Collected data
▽
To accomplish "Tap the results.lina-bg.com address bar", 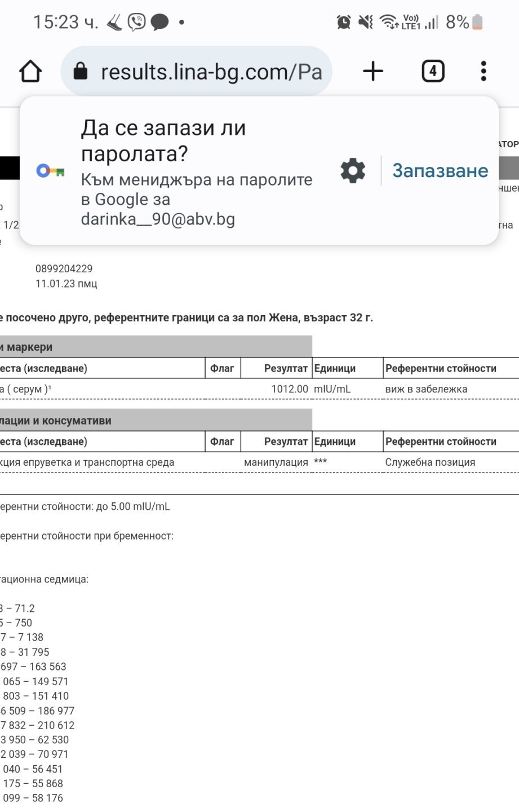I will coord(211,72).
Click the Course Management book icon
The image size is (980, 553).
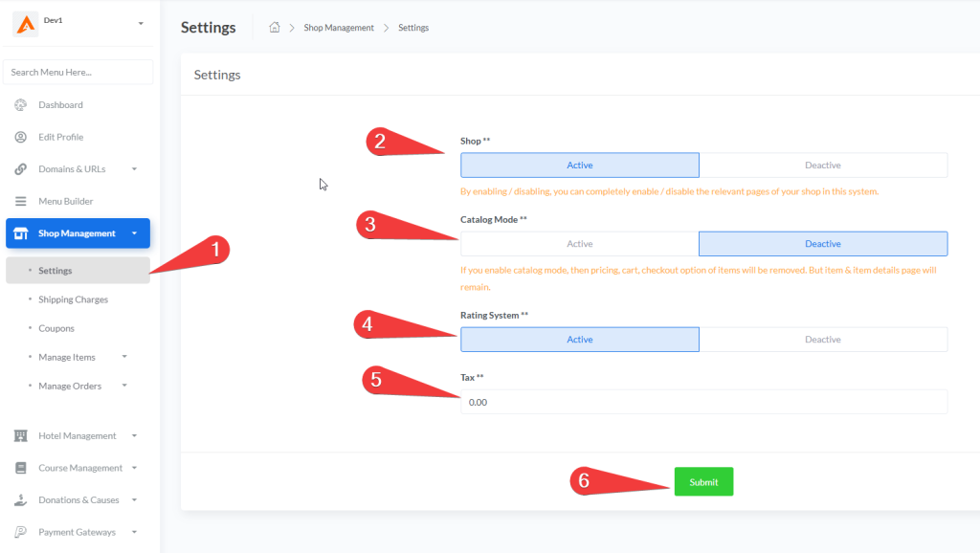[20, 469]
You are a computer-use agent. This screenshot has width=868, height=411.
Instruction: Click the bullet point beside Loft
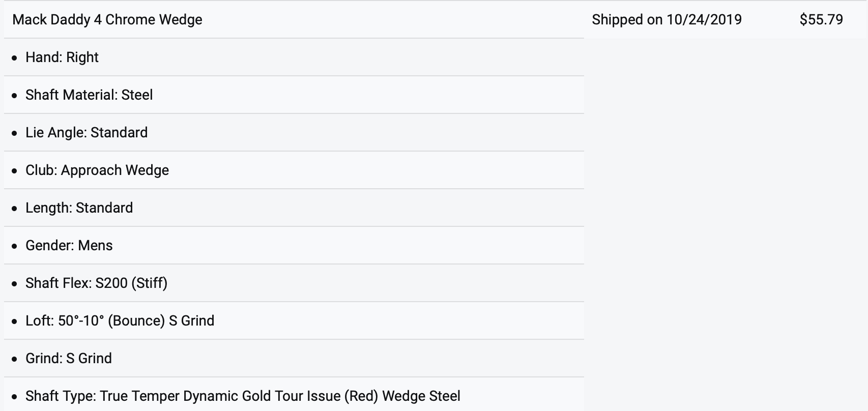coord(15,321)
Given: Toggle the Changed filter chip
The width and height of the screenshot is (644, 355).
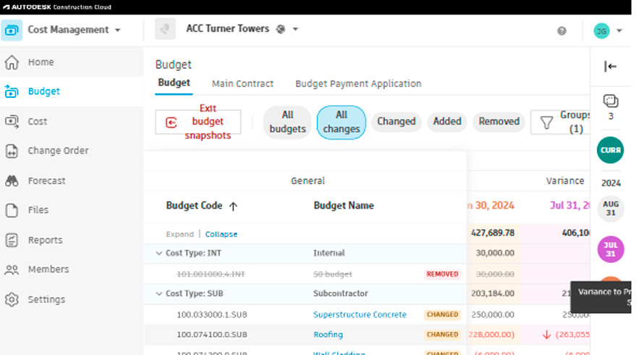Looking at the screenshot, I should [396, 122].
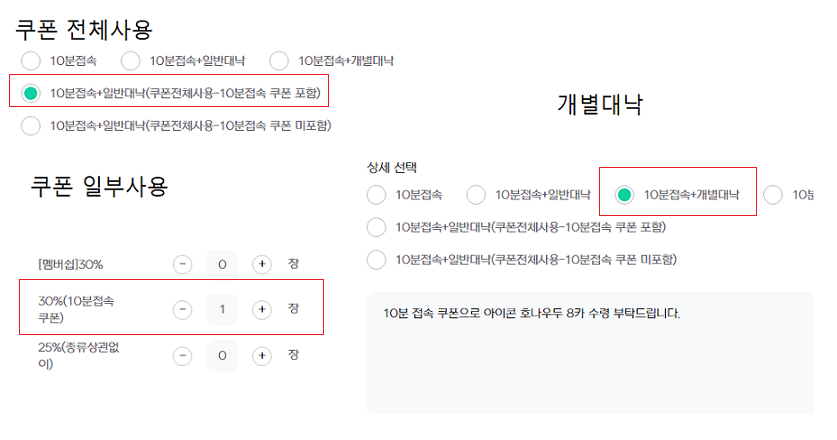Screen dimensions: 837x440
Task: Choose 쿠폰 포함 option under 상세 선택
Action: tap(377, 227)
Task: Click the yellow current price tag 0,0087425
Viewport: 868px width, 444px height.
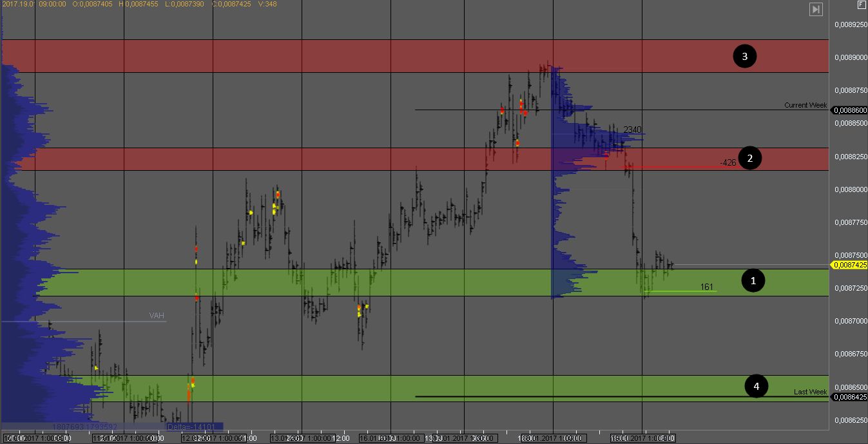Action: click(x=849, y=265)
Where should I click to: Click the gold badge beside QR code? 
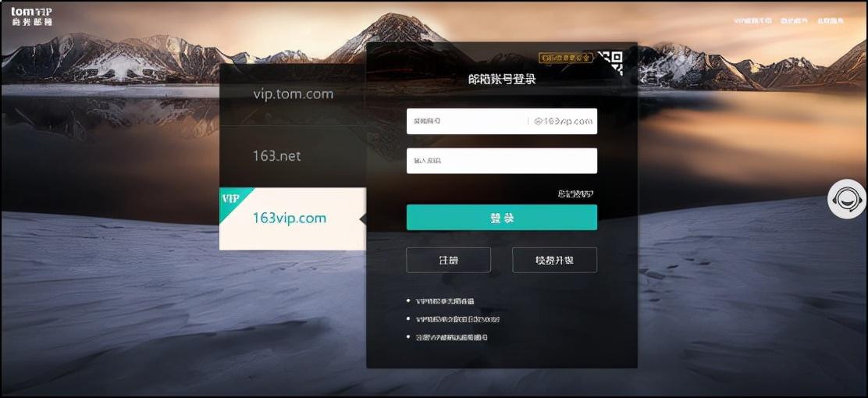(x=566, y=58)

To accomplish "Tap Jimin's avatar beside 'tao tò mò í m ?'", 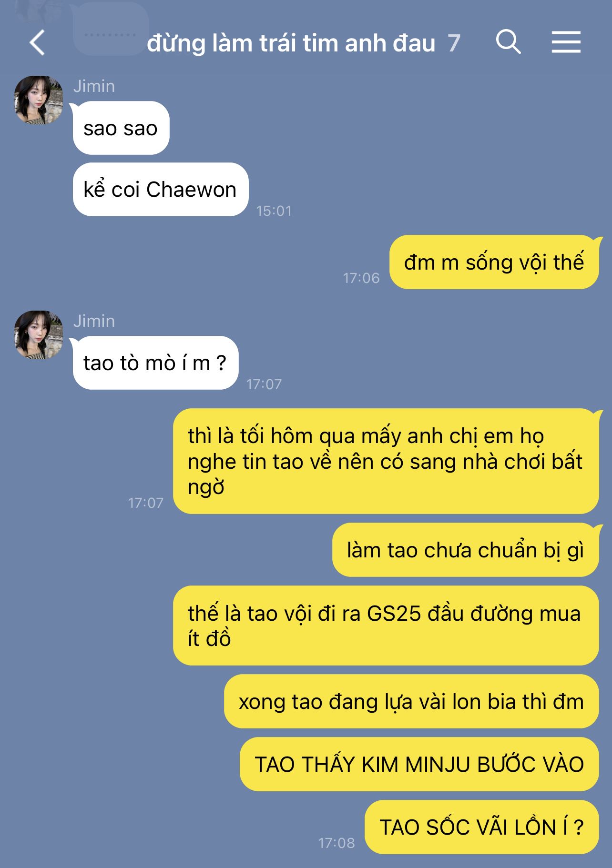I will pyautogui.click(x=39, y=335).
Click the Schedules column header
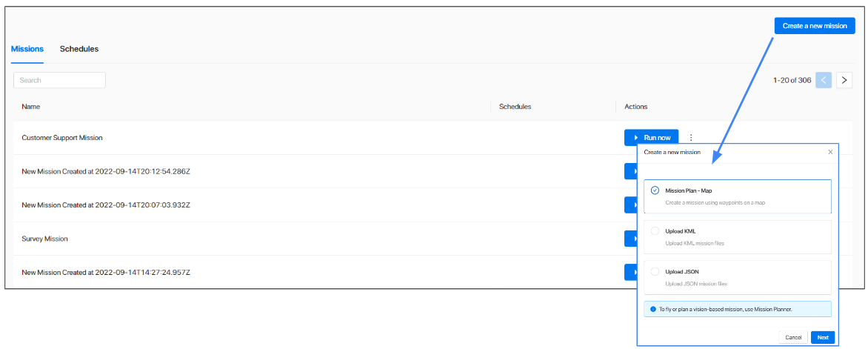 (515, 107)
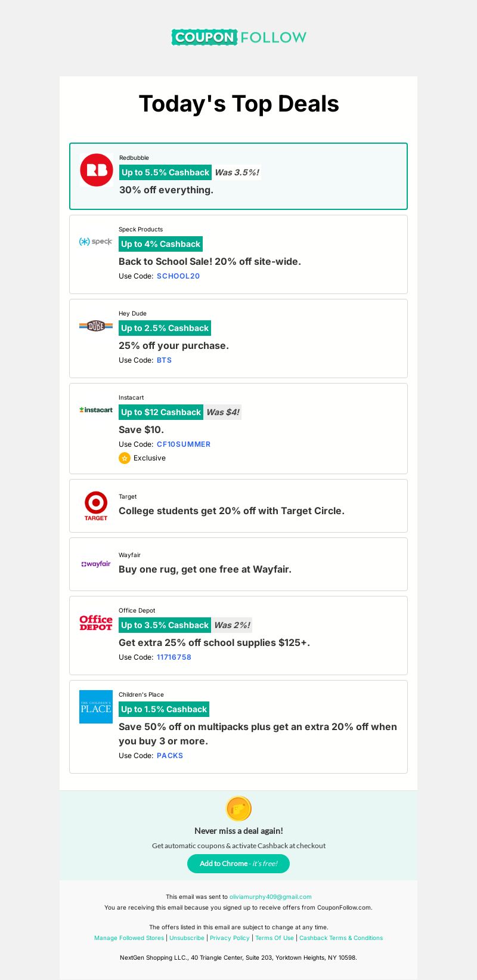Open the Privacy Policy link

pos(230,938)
△
Find the line with "You are a computer-use" in the data above, and from there retype each line exactly through the line with "Task: Click the", skipping the pictures along the way.

> _Expected answer_
You are a computer-use agent. This screenshot has width=868, height=411.
Instruction: Click the bullet point beside Loft
coord(15,321)
Given: Toggle the Changed filter chip
The width and height of the screenshot is (644, 355).
Looking at the screenshot, I should [396, 122].
Screen dimensions: 837x440
Task: Choose 쿠폰 포함 option under 상세 선택
Action: tap(377, 227)
Task: Click the yellow current price tag 0,0087425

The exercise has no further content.